— Data supplied —
------------------------------------------------------------------------
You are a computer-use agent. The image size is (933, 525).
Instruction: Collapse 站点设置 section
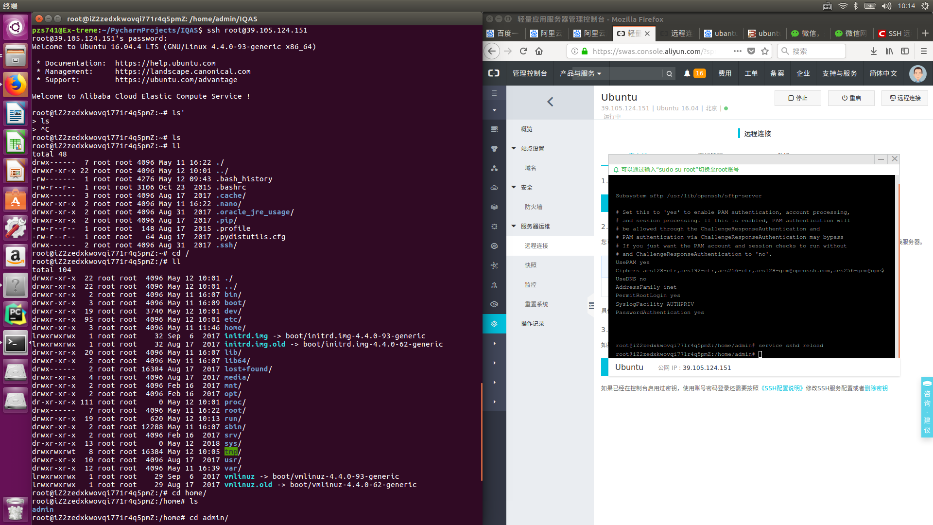(x=514, y=148)
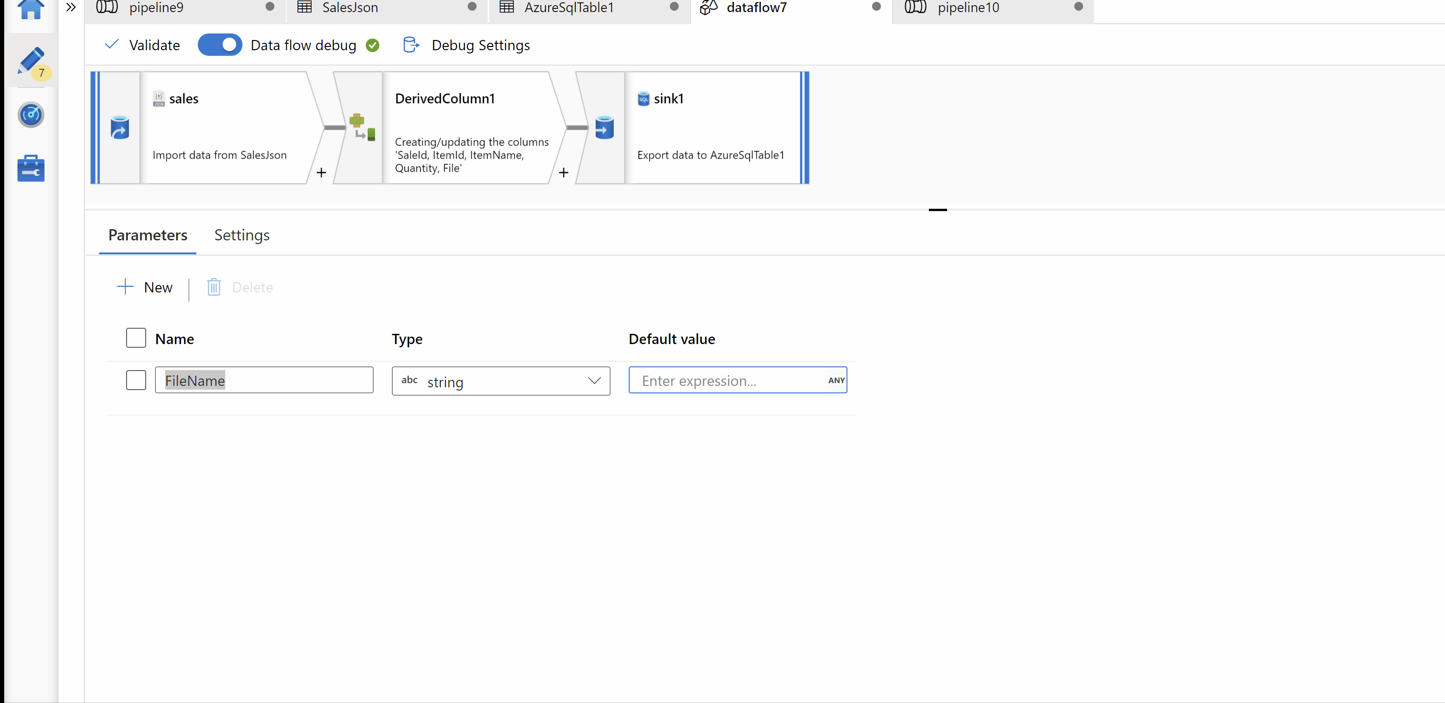Toggle the Data flow debug switch
Image resolution: width=1445 pixels, height=703 pixels.
(220, 45)
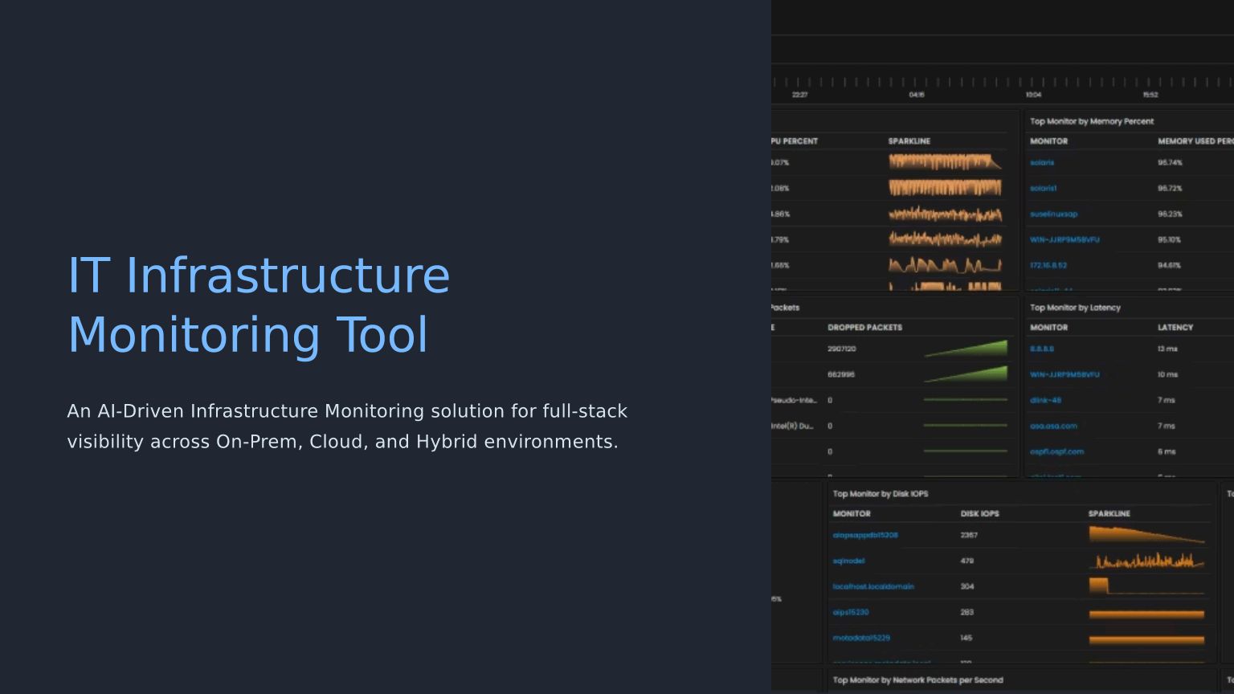Open the solaris monitor link
The width and height of the screenshot is (1234, 694).
1042,163
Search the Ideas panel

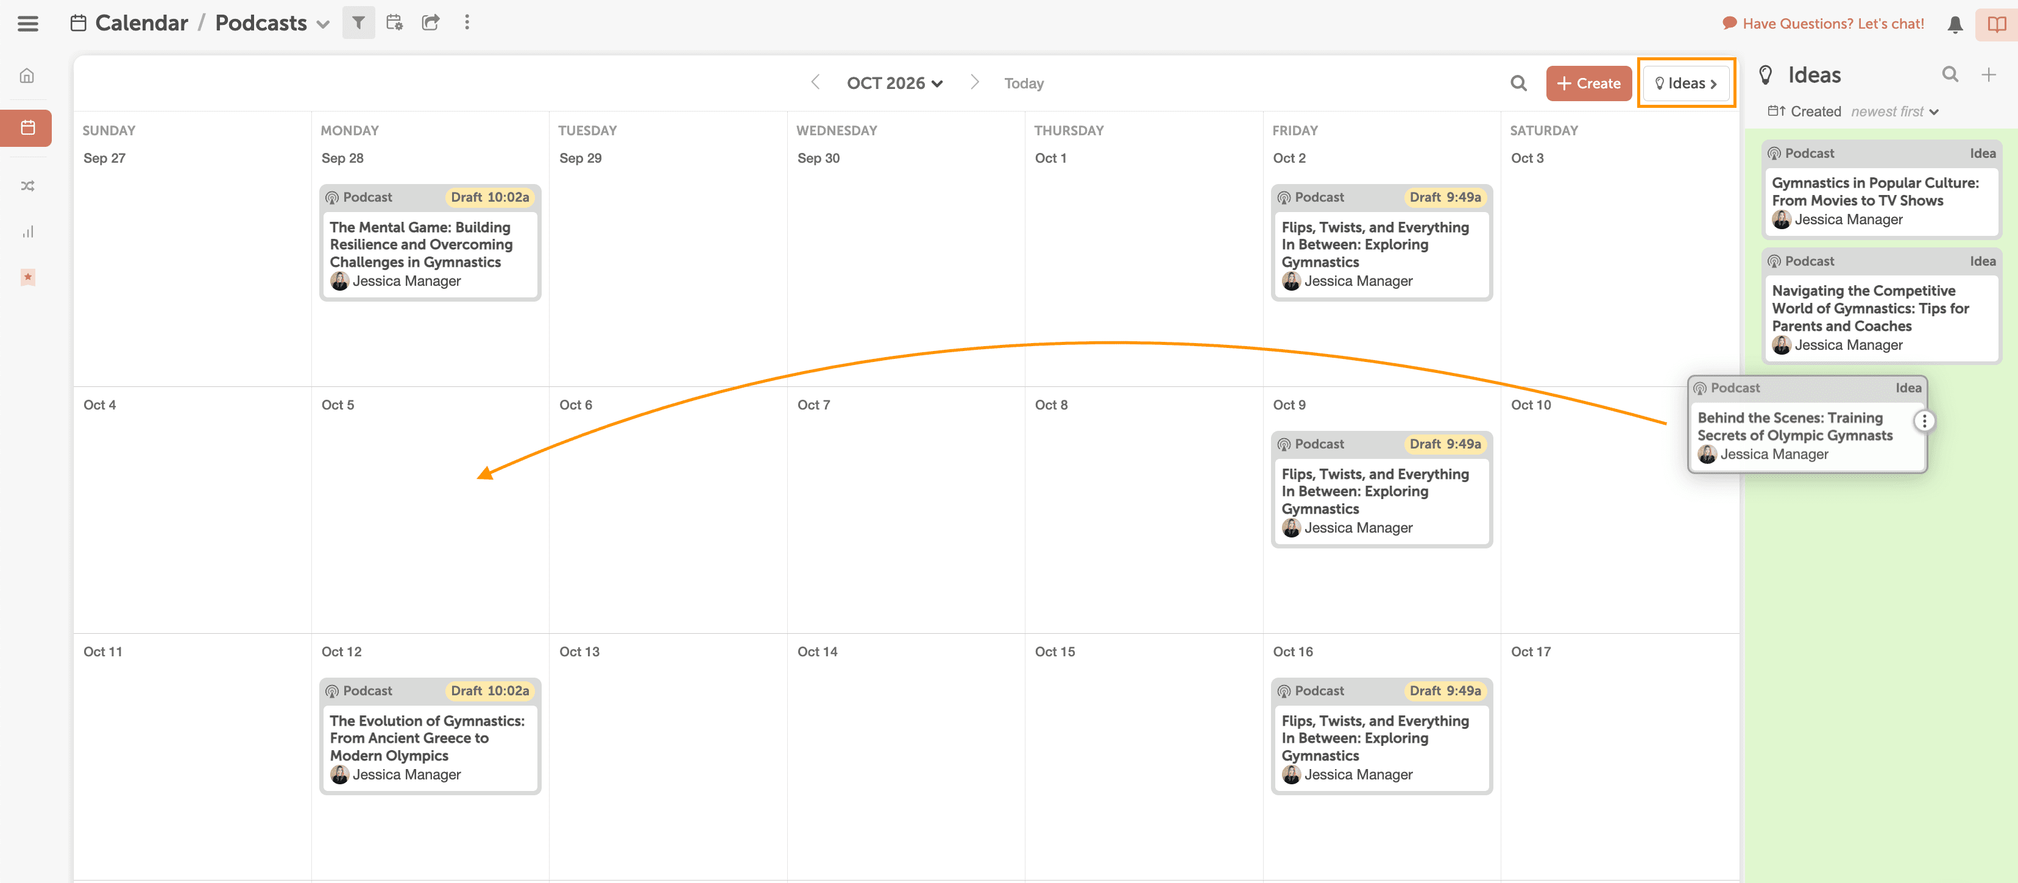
------------------------------------------------------------------------
— Written problem —
Copy out all of the material above word for word, leaving out the pictures.

— Complete output —
You are a computer-use agent. The image size is (933, 525).
Instruction: Collapse 站点设置 section
(x=514, y=148)
Toggle the Data flow debug switch
Image resolution: width=1445 pixels, height=703 pixels.
(220, 45)
Open the solaris monitor link
The width and height of the screenshot is (1234, 694).
1042,163
Search the Ideas panel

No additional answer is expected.